In my opinion the Folk sessions (and ARPS Tactical tuesdays!) are ideal for new people, to give them the experience of what a focused, properly organized session can be like. The necessary skills are something like this:

  • Walking
  • Shooting
  • Listening to and trying to do what your FTL tells you
  • Asking questions

That's it. Everything else they can learn as they go. The Folk missions tend toward relatively straightforward infantry jobs without toys, so the average rifleman doesn't need to know how to do anything special. You have an FTL and teammates who know the game and can help with any problems. The slotting process helps ensure you don't end up in a role you don't know how to handle.

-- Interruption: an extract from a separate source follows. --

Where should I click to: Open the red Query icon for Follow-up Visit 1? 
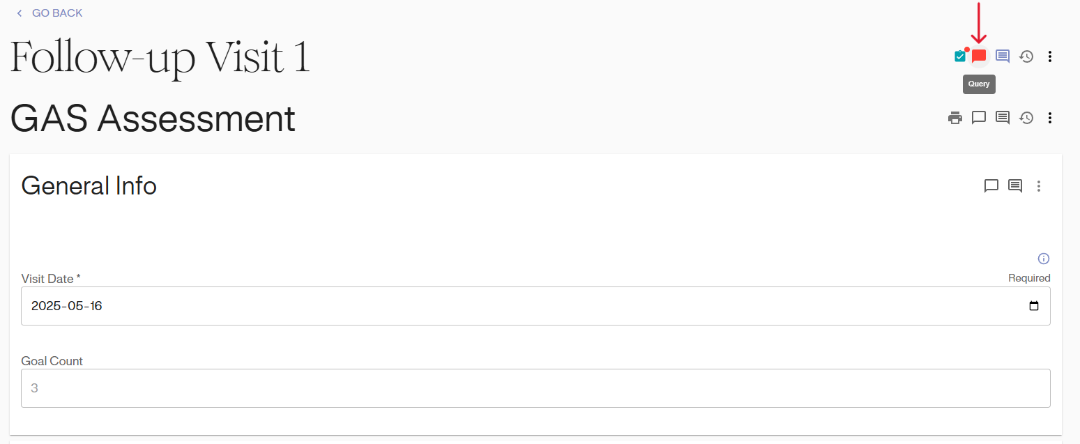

In a Folk session you don't end up wandering about in an empty airbase for an hour with no idea of what to do, while everyone else is fighting an incomprehensible war on the other end of the map. Worst case scenario, you take a bullet in the head for the revolution from the first salvo, and have to wait 20 minutes to go at it again. Best case scenario, you manage to stay behind a comrade at all times, and live to fight another day. There's always the next Sunday.